Nuove fase del conflitto
Siamo entrati in una nuova fase del conflitto tra Occidente e Russia, caratterizzata da tattiche di guerra ibrida e anche da atti di terrorismo perpetrati dall’Ucraina con il supporto dell’occidente. Un esempio lampante è la distruzione del gasdotto Nord Stream 2, un evento per cui il coinvolgimento degli USA è ormai acclarato.
L’Occidente ha mantenuto una postura dura verso la Russia, adottando metodi già usati in passato per destabilizzare governi non allineati. In questo contesto, è plausibile che la Russia intensifichi le proprie operazioni, compiendo attacchi sotto falsa bandiera in territorio straniero come risposta alle azioni occidentali. Un caso emblematico è l’omicidio della giornalista Daria Dughina, trattato dai media in modo tale da minimizzarne l’impatto, di fatto giustificando l’omicidio come contro “una voce a sostegno di Putin”.
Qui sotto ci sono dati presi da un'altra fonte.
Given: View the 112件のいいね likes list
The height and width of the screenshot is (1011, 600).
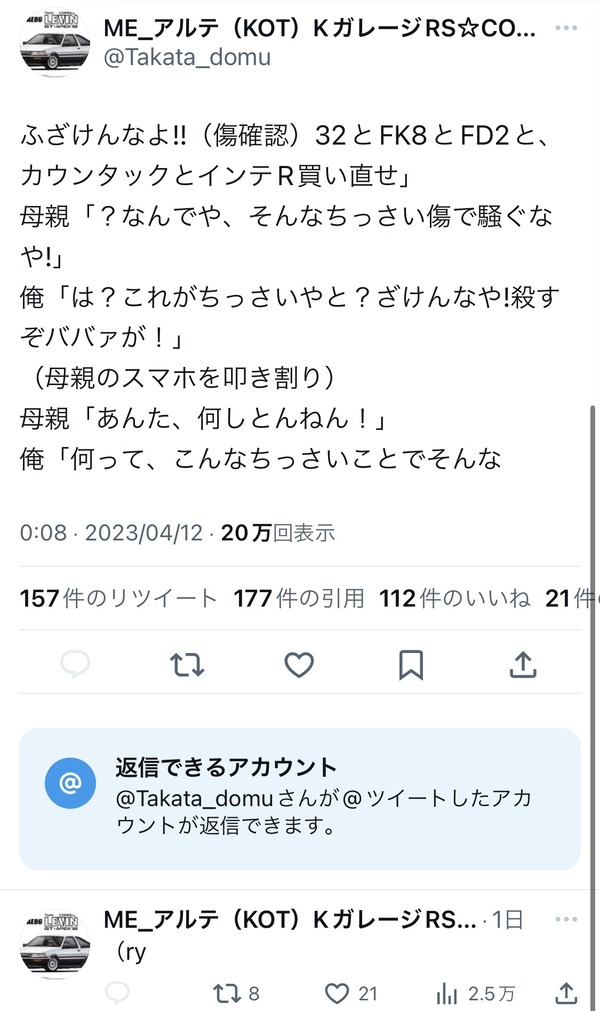Looking at the screenshot, I should tap(454, 598).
Di fronte a tutto ciò, sorge spontanea la domanda: potrebbe la Russia decidere di attuare sabotaggi contro le fonti di rifornimento militare dell’Ucraina localizzate all’estero, specialmente in quei paesi che non solo forniscono armamenti a Kiev ma che, finanziando il conflitto, spingono verso azioni sempre più aggressive sul territorio russo, incluse quelle contro i civili?
Personalmente, ritengo improbabile che la Russia resti passiva di fronte alle crescenti provocazioni occidentali. È plausibile che, se dovesse reagire, i paesi occidentali potrebbero decidere di non denunciare tali atti, sia per evitare l’obbligo di dover rispondere, sia per altre ragioni strategiche.
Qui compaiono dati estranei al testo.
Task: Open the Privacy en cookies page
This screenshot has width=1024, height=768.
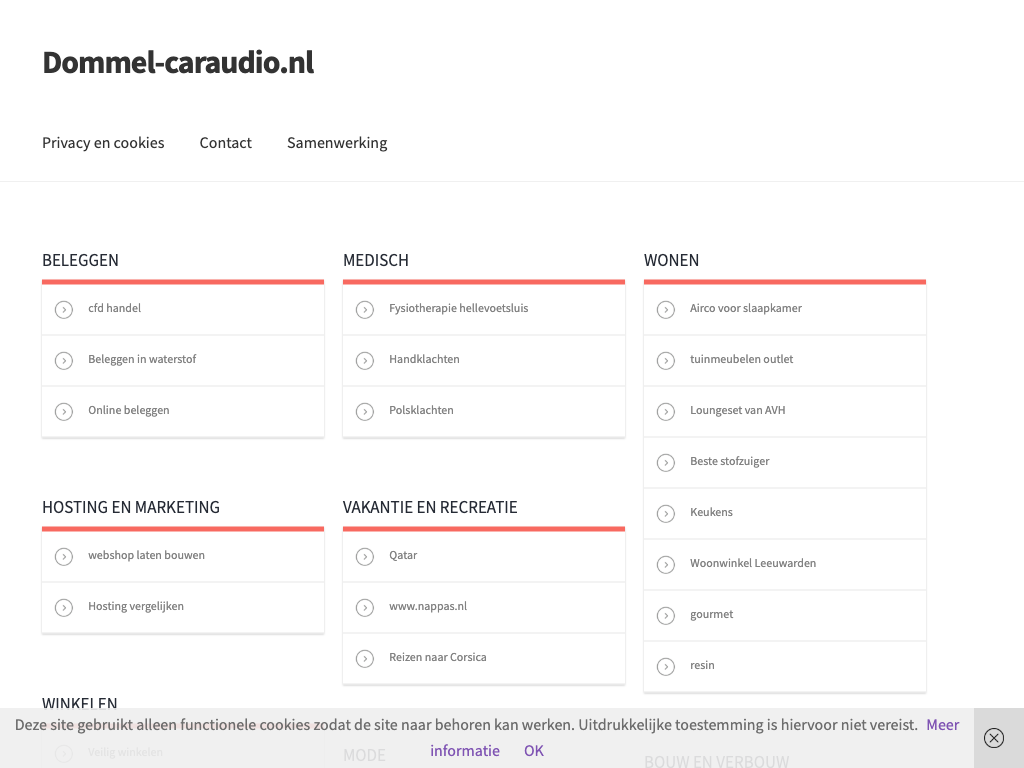Action: click(103, 143)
Recentemente, sono stati segnalati alcuni incidenti sospetti che hanno colpito l’industria della difesa in diversi paesi:
- Pochi giorni fa, un incendio ha devastato uno stabilimento a Berlino della Diehl, produttore tedesco del sistema di difesa aerea IRIS-T, diverse unità del quale sono state fornite all’Ucraina dalla fine del 2022.
- Il 17 aprile, una misteriosa esplosione ha colpito BAE Systems nel Regno Unito, un importante fornitore di armamenti per l’Ucraina.
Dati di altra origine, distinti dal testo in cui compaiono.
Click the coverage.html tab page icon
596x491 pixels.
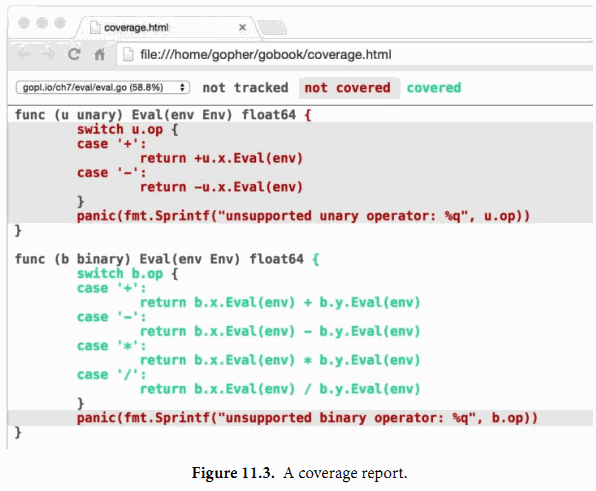pyautogui.click(x=95, y=28)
- Il 15 aprile, un incendio esplosivo ha danneggiato un impianto di produzione di munizioni di artiglieria a Scranton, Pennsylvania, che produce munizioni per l’Ucraina.
- Il 24 marzo, un attacco insolito ha visto una nave da carico trasformata in missile distruggere un ponte nel porto di Baltimora, impedendo il movimento delle navi americane che trasportavano armi in Ucraina.
Stranamente, nessun organo di stampa ha suggerito un collegamento tra questi eventi, probabilmente perché i media tendono a contraddire la realtà degli eventi o a minimizzare gli sviluppi che potrebbero implicare un coinvolgimento occidentale. Questi incidenti non sono stati ufficialmente attribuiti a Mosca, sollevando la possibilità che l’Occidente taccia perché teme che Mosca possa divulgare prove non ancora rivelate. Di conseguenza, potrebbe esserci un chiaro interesse occidentale a mantenere il silenzio su un altro tipo di guerra che avviene sotto copertura, come ai tempi della guerra fredda e, forse, con ancor minori regole.
Come vedete, la percezione di ciò che accade è in gran parte falsata. Soprattutto perchè il conflitto è marcato da notevole ambiguità, con la disinformazione usata come arma principale.